La Commission adressera tous les deux ans un rapport au CNB et à la FNCEJ sur les modifications, et/ou compléments qu’elle jugera convenable d’apporter aux règles et usages régissant les rapports entre les avocats et les experts judiciaires.
Dès sa constitution elle arrêtera le projet de son règlement intérieur.
Madame, Monsieur,
Je suis bien heureux de « tomber » sur ce blog car j’ai aujourd’hui un pb que j’estime grave avec un expert que j’ai missionné dans le cadre d’opération relatives à une réception suite à la construction d’une maison individuelle.
Rappel des faits:
Signature du contrat (UNCMI) et début des travaux de construction mars 2007.
1-Dès le début des fouilles pour les fondations le constructeur me demande pour permettre l’évacuation correcte des eaux pluviales de surélever le plancher RDC bas (j’ai la preuve écrite de sa demande), ce que j’accepte de faire pour un montant de 7490euros
2-Au cours des travaux de gros oeuvre je prends un expert béton (cout >900euros) pour demander l’arrêt des travaux et la réparation des malfaçons constatées (erreur dans l’implantation au sol de la maison, défauts d’armatures et de chaînage, poussée au vide, armatures dévoyées pour rattraper les erreurs des fondations, dimensions des voiles non respectées,…)avec intervention de leur bureau d’étude au frais du constructeur
3-Divers anomalies durant le chantier: les murs n’étaient pas d’aplomb, des défauts d’enduits intérieur et extérieur pour rattraper des défauts au niveau des cadres de portes et de fenêtres,
4-Des modifications demandées et acceptées par le constructeur mais non exécutées.
5- des travaux exécutés sans mon accord préalable pour des devis présentés et avec une facturation d’un montant supérieure.
6-le constructeur m’informe la veille de la pose des tôles qu’il n’est pas prévu au marché d’isolation thermique au niveau de la toiture ce que j’accepte de faire pour un montant de 4900euros
7- non respect du marché pour la facturation de mètre linéaires supplémentaires pour les raccordements EDF, Télécom.
Nous avons tenu une réunion, avant la réception, avec mon expert désigné, le constructeur, le représentant de son assurance et l’expert de cette dernière, et pour en arriver à la conclusion que le constructeur avait tort sur tous la majorité points précités.

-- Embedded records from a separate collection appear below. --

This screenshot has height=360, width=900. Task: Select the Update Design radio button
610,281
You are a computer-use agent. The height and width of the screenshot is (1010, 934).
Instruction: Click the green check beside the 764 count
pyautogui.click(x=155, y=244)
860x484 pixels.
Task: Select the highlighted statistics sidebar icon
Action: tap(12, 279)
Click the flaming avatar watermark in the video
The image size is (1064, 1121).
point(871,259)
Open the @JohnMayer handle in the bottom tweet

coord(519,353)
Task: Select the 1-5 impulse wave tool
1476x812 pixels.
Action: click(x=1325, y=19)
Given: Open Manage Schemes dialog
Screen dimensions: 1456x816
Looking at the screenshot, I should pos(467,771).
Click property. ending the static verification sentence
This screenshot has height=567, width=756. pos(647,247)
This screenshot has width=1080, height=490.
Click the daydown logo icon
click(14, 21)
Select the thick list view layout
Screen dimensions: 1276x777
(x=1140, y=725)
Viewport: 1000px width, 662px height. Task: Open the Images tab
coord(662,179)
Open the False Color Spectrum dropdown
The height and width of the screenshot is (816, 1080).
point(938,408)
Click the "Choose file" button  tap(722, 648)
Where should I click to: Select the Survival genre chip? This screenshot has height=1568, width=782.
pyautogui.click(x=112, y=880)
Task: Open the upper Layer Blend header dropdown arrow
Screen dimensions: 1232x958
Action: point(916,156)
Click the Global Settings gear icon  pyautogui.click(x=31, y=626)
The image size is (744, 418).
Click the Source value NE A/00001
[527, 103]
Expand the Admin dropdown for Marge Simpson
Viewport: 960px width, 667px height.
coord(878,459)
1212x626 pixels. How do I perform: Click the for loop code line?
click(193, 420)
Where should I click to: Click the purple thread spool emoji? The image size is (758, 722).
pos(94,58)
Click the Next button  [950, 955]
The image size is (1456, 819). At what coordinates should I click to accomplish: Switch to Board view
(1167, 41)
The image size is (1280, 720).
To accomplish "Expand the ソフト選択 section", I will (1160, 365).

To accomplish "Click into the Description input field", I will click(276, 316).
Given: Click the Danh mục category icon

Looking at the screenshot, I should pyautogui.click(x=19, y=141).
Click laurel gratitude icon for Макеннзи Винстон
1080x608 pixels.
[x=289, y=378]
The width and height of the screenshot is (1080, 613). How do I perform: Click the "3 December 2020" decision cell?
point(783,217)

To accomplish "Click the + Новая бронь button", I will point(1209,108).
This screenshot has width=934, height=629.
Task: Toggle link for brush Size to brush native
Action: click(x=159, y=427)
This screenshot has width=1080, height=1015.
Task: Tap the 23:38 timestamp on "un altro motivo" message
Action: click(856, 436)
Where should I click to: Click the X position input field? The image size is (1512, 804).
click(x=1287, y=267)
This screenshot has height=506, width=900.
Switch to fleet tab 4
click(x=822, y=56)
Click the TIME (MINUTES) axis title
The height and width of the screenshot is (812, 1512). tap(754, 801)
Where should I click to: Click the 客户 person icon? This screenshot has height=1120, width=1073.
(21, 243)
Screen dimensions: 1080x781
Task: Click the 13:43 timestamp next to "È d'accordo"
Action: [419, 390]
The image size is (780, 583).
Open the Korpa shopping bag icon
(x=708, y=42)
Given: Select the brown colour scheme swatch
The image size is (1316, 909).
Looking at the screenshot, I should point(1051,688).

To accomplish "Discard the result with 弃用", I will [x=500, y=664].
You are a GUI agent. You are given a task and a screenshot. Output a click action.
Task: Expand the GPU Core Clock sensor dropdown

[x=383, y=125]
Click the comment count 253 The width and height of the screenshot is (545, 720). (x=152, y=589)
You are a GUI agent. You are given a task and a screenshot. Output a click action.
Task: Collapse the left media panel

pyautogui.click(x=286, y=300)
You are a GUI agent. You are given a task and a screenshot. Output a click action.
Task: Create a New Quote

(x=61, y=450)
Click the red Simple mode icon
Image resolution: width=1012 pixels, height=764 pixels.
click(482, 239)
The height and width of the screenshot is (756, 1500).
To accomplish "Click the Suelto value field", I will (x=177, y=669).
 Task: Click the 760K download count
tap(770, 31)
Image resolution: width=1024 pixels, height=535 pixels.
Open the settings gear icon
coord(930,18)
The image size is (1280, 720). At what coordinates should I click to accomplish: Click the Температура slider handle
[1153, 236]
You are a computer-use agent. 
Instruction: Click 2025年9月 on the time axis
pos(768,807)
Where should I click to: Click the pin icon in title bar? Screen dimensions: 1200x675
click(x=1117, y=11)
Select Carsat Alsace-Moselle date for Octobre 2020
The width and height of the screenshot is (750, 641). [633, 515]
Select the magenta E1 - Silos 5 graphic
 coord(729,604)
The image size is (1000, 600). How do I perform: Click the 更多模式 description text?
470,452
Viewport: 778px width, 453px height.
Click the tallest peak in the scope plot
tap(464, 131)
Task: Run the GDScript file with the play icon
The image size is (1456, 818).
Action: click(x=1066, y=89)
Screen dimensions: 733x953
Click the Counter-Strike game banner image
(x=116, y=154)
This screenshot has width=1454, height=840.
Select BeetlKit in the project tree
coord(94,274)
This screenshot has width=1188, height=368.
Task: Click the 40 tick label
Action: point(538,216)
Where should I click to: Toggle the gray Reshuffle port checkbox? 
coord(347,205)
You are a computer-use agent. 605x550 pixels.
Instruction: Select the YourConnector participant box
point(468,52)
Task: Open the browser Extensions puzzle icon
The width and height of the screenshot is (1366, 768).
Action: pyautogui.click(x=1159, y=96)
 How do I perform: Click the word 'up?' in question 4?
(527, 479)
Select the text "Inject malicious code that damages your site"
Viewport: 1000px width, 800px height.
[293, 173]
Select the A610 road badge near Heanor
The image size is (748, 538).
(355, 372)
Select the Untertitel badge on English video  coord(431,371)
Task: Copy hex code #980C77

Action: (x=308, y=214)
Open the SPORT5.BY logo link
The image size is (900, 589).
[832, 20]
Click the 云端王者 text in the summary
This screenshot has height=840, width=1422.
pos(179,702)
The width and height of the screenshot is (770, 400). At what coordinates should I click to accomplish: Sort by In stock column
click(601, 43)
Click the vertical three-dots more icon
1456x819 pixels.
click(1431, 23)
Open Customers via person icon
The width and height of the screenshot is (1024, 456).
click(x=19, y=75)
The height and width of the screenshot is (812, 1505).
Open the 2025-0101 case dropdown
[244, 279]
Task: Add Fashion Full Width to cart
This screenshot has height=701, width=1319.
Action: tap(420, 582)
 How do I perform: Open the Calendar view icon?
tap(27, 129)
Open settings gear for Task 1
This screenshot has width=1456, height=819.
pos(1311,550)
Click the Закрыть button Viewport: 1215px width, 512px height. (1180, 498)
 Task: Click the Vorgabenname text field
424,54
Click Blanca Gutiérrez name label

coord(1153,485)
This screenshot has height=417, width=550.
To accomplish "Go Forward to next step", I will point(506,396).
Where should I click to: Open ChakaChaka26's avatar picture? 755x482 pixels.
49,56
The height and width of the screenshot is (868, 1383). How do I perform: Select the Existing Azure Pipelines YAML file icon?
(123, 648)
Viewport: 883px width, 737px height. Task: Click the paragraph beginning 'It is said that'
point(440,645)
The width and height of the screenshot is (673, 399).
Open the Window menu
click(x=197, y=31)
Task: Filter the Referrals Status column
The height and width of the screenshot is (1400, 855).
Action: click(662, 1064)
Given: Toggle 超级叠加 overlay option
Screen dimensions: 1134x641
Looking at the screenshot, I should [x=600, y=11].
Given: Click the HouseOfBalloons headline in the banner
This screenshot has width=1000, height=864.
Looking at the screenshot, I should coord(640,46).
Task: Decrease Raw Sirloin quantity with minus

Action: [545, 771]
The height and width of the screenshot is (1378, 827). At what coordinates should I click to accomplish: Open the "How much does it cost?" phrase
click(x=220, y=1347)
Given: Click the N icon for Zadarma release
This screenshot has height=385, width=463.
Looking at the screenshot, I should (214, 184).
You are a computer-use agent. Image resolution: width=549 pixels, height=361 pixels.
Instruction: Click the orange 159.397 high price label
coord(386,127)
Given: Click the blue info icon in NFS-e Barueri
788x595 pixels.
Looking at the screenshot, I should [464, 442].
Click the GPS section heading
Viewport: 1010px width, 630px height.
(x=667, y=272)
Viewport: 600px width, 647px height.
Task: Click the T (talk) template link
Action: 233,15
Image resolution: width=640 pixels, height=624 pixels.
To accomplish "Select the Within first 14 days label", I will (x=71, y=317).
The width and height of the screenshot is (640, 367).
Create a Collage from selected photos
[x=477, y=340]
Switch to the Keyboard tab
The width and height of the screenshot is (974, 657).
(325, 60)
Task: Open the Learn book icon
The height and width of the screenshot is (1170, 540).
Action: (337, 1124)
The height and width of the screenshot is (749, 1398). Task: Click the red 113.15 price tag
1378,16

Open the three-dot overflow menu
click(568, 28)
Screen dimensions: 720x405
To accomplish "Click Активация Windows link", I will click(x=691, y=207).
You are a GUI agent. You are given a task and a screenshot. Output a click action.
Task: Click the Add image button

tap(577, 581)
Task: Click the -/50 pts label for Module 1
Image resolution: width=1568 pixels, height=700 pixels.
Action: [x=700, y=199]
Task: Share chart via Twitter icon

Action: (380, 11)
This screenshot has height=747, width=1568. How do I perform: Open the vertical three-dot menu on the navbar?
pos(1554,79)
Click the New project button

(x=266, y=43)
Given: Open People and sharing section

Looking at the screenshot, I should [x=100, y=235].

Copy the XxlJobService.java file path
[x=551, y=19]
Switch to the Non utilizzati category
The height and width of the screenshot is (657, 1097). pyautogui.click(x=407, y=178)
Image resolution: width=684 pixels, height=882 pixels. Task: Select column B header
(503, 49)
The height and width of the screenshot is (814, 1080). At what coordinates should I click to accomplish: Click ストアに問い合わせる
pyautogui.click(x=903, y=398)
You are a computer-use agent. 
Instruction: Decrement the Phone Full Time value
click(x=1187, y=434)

1- l’évacuation des eaux pluviales étant nécessaire à l’utilisation correcte de la maison, il aurait du voir le besoin de la surélévation avant la signature du contrat d’autant qu’il n’a pas fait effectuer de relevé topographique du terrain
2-les nombreuses malfaçons sont confirmées par le rapport de l’expert béton et que de l’avis de tous ne sont pas normales
3- les différents défauts ont pu être constatés par la présentation de nombreuses photos
4-malheureusement il n’avait accepté ces modifications que verbalement
5- tous les devis et factures associées ont été vues et confirme une facturation excessive et non conformes. D’ailleurs le constructeur a toujours fonctionné sans avenant au contrat pour la réalisation de nouveaux travaux, ce qui n’est pas normal
6- en bon professionnel il aurait du le proposer avant ce qui n’a d’ailleurs même pas été fait avant la signature ce qui m’avait conduit à penser que c’était inclus au marché
7- tous ont reconnu que le contrat doit être respecté et que si le constructeur s’est trompé dans son métrage il en va de sa responsabilité.
L’expert et moi avons ensuite eu de nombreuse.
Lors de la réception, l’expert n’a visiblement pas su mettre le doigt sur les choses importantes puisque de nombreux défauts notamment d’aplomb des murs de dimensions des cadres de portes et fenêtres, et plus graves de fissures traversantes dans les murs ont été constatées. Je l’ai interpellé sur ces derniers points mais rien.
Aujourd’hui les réserves , ne sont pas toutes levées, les fissures dans les murs n’ont été réparées que de l’intérieur, et je n’ai aucun rapport de mon expert me permettant de demander le remboursement des sommes injustement perçues par le constructeur, en plus il me manque son solde des comptes entre les parties pour ma déclaration aux impôts (à venir bientôt) et pour finaliser les pièces à fournir à ma dommages-ouvrage.
La garantie de parfait achèvement prend fin le 30 mars 2008.